(Entries on where items appear)

────

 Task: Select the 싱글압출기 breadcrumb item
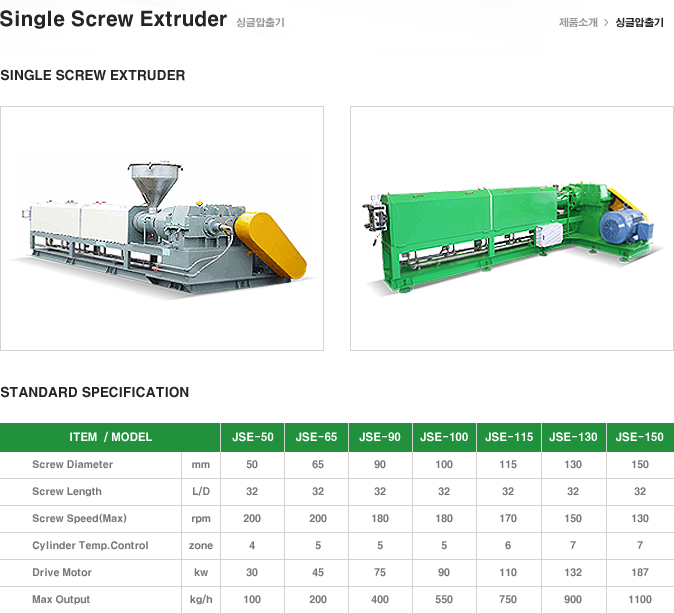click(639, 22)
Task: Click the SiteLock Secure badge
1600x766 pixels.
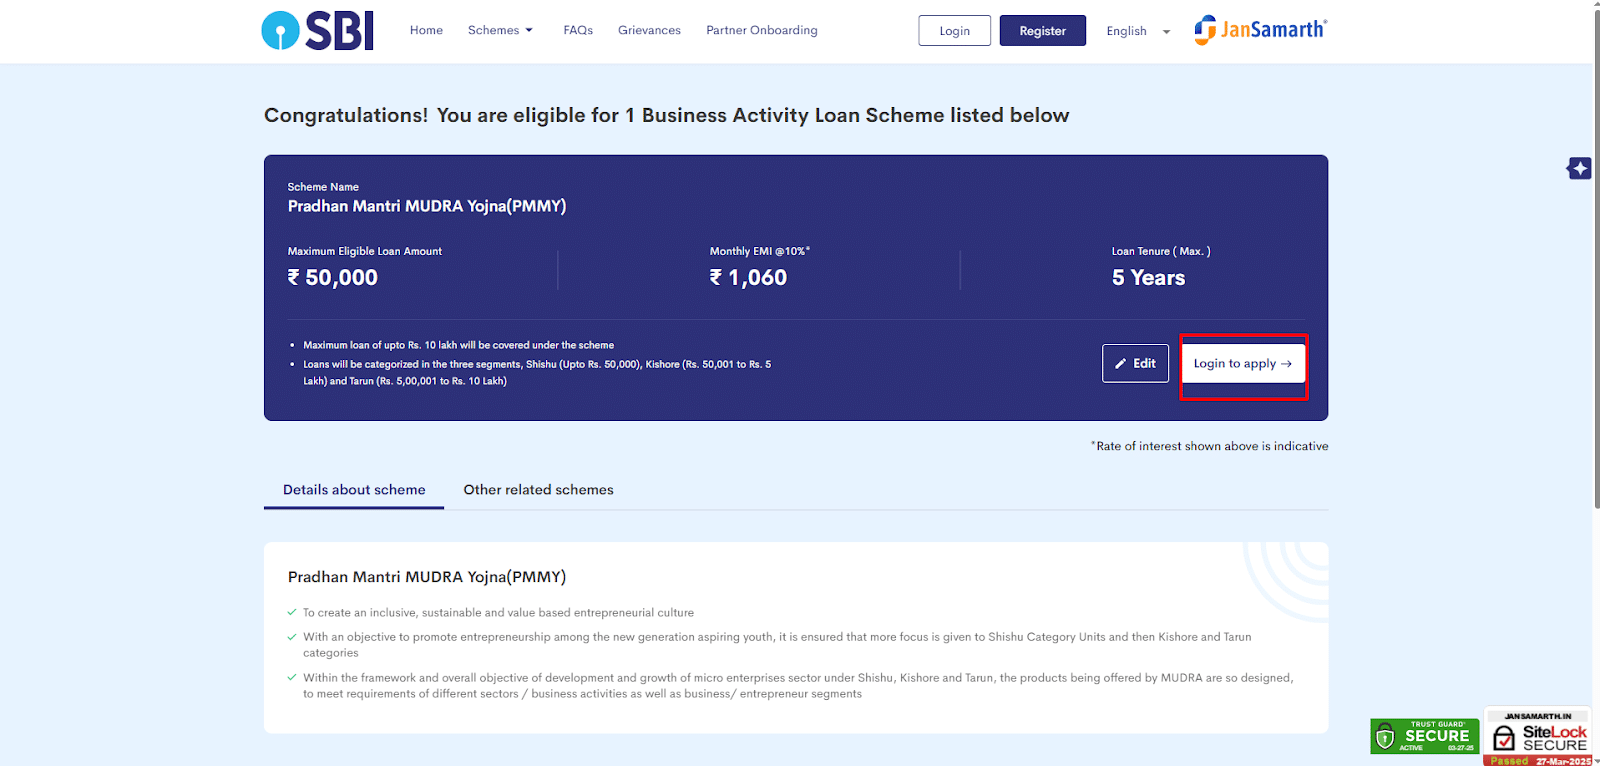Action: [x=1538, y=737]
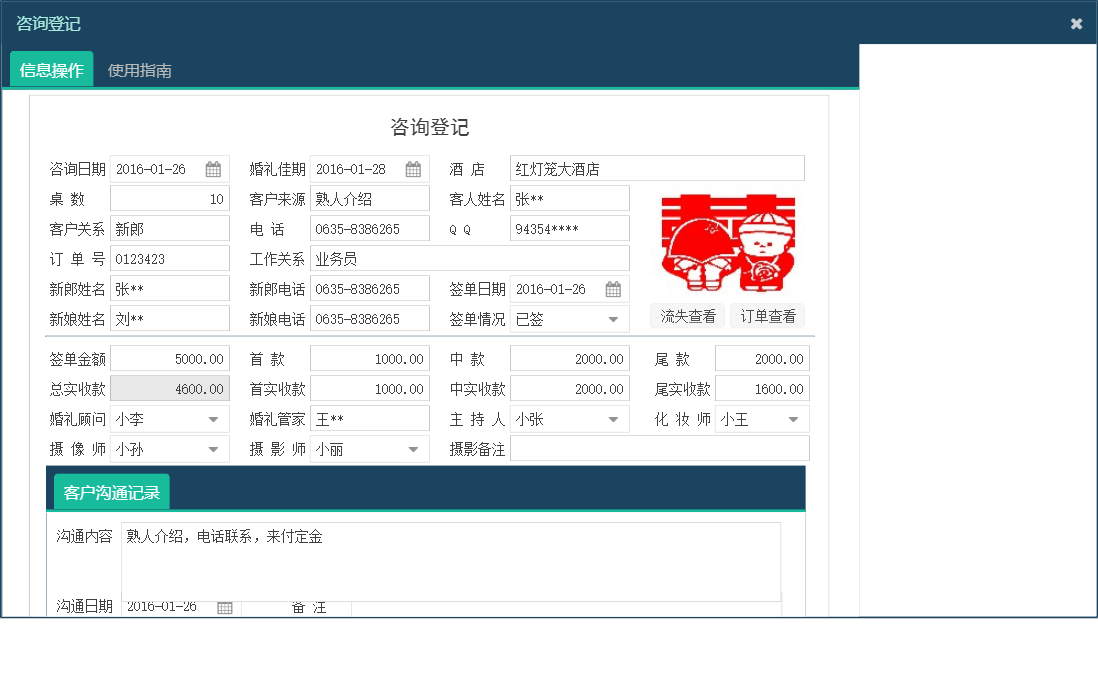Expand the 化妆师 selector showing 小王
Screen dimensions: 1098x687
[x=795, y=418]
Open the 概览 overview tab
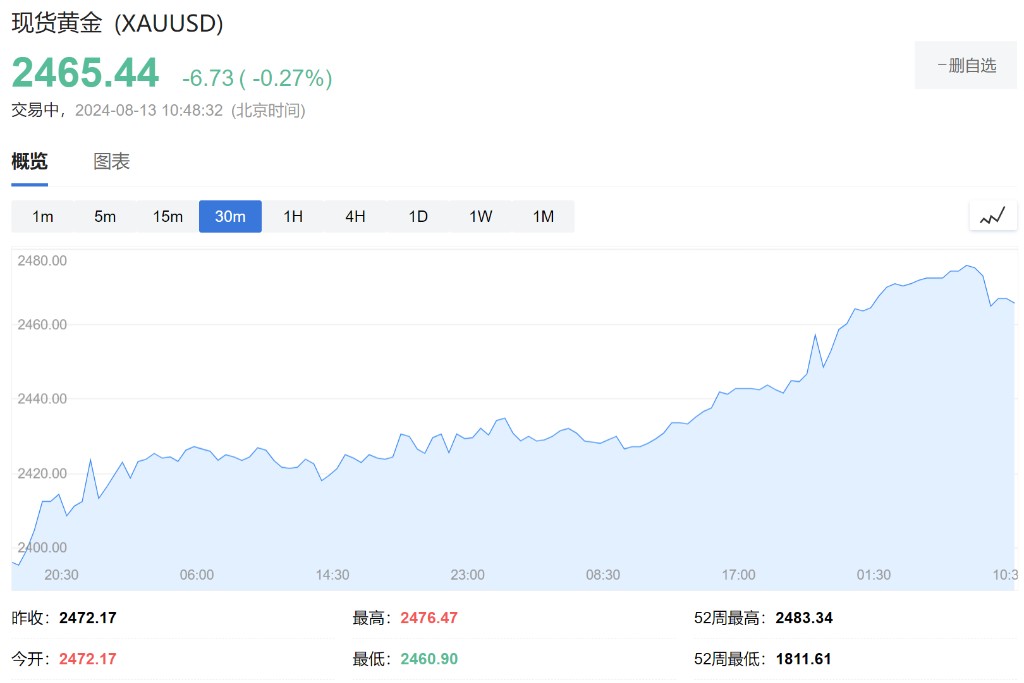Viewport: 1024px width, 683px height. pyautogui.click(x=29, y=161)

────

# REQUIREMENT
Rewrite all of the entries with "Task" replaced by "Instruction" wherever it occurs, and leave everything else unchanged. Omit the pictures from your version.

# SOLUTION FOR THIS EXERCISE
 Instruction: Select the 싱글압출기 breadcrumb item
click(639, 22)
Instruction: Click the SiteLock Secure badge
1600x766 pixels.
Action: [x=1538, y=737]
Expand the 化妆师 selector showing 小王
Screen dimensions: 1098x687
[x=795, y=418]
Open the 概览 overview tab
Viewport: 1024px width, 683px height. pyautogui.click(x=29, y=161)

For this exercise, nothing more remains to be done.